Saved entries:
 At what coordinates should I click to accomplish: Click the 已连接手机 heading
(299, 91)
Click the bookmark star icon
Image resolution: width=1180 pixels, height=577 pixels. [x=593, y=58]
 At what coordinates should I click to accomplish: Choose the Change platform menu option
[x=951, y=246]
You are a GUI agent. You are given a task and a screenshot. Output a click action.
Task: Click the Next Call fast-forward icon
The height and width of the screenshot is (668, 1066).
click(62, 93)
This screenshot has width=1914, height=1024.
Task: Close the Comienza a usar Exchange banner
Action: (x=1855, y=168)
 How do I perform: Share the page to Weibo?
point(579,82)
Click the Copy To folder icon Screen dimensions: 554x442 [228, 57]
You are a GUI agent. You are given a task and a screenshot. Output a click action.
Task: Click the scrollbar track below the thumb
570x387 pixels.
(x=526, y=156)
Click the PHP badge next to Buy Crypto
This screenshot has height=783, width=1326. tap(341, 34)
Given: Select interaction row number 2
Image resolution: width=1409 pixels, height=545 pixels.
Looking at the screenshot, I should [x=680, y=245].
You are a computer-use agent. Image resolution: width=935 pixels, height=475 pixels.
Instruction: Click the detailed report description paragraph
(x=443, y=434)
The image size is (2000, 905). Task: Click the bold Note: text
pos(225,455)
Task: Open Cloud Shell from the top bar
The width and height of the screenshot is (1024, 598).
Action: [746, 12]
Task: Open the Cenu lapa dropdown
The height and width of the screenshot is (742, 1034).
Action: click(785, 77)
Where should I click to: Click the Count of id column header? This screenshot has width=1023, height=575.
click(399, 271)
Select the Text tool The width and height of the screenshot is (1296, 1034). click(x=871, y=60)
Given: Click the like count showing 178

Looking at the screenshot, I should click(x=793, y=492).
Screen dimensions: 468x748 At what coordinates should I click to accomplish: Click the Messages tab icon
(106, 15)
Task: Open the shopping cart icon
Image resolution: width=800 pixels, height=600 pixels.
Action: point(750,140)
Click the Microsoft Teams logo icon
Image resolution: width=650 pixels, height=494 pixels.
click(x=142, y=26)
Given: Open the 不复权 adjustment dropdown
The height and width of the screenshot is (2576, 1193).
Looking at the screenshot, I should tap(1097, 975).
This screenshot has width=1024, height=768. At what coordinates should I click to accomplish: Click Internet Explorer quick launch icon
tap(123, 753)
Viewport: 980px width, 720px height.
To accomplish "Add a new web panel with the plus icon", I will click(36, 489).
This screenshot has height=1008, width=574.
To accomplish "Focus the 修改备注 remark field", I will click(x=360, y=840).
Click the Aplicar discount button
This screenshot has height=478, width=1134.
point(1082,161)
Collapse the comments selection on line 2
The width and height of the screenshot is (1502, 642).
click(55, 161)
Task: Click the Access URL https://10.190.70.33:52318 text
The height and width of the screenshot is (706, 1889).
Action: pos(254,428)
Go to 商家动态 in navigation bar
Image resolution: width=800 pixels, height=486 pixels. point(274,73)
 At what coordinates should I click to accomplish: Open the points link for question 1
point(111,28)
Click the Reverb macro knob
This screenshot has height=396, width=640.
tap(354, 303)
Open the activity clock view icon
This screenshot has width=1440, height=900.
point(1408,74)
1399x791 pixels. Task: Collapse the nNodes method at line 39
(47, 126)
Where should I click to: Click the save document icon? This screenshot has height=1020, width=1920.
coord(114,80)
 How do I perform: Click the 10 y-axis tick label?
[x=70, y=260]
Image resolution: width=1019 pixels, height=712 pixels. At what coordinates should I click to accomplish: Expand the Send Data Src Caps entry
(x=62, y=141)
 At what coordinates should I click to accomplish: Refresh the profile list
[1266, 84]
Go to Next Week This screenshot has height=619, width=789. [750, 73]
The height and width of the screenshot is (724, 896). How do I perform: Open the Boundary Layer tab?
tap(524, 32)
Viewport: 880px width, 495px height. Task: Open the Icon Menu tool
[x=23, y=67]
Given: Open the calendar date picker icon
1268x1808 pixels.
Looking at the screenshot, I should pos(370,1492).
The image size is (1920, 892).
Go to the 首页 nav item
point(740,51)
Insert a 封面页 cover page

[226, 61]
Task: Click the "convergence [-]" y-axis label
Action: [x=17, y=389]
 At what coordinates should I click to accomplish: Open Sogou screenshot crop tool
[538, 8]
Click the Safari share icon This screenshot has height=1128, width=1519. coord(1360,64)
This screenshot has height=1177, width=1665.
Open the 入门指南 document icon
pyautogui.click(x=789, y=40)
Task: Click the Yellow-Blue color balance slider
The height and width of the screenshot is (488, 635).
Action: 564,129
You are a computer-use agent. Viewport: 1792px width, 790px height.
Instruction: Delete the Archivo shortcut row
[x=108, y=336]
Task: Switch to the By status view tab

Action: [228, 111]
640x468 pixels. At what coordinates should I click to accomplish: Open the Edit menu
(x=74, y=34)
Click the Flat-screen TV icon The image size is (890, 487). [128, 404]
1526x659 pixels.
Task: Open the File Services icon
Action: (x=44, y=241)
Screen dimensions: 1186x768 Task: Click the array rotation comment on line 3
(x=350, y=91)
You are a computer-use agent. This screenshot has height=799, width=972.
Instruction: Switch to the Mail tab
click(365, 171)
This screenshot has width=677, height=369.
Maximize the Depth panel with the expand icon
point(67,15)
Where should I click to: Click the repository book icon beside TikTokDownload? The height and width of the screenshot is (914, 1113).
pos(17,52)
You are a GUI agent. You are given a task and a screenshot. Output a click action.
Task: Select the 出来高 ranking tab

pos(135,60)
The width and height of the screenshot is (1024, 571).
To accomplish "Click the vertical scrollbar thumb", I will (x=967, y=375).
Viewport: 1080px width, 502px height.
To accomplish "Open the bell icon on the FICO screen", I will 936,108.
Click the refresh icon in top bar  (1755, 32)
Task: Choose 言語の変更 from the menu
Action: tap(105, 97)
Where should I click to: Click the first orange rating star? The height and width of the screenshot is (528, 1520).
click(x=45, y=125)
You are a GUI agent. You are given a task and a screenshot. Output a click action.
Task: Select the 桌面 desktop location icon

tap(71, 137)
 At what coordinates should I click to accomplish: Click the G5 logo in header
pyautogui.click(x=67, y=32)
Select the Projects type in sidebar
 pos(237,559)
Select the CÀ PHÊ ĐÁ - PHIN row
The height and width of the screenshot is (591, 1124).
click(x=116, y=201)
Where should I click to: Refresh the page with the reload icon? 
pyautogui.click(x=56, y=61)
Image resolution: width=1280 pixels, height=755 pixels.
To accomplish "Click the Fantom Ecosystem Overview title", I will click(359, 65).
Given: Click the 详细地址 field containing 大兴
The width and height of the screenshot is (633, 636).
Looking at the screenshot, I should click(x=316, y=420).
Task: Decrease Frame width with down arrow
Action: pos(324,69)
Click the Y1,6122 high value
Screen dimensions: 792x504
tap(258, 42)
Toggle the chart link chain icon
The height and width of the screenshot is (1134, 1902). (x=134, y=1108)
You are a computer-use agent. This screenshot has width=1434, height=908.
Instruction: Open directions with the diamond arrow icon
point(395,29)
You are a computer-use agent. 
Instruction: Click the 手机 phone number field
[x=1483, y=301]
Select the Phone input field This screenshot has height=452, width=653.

■ **YOUR OBJECTIVE**: Of the lines above, retype only those from the line containing "Go to 商家动态 in navigation bar" through the line containing "Go to Next Week", including both, exactly.

■ **THE COMPLETED TASK**:
Go to 商家动态 in navigation bar
Image resolution: width=800 pixels, height=486 pixels. point(274,73)
 At what coordinates should I click to accomplish: Open the points link for question 1
point(111,28)
Click the Reverb macro knob
This screenshot has height=396, width=640.
tap(354, 303)
Open the activity clock view icon
This screenshot has width=1440, height=900.
point(1408,74)
1399x791 pixels. Task: Collapse the nNodes method at line 39
(47, 126)
Where should I click to: Click the save document icon? This screenshot has height=1020, width=1920.
coord(114,80)
 How do I perform: Click the 10 y-axis tick label?
[x=70, y=260]
Image resolution: width=1019 pixels, height=712 pixels. At what coordinates should I click to accomplish: Expand the Send Data Src Caps entry
(x=62, y=141)
 At what coordinates should I click to accomplish: Refresh the profile list
[1266, 84]
Go to Next Week This screenshot has height=619, width=789. [750, 73]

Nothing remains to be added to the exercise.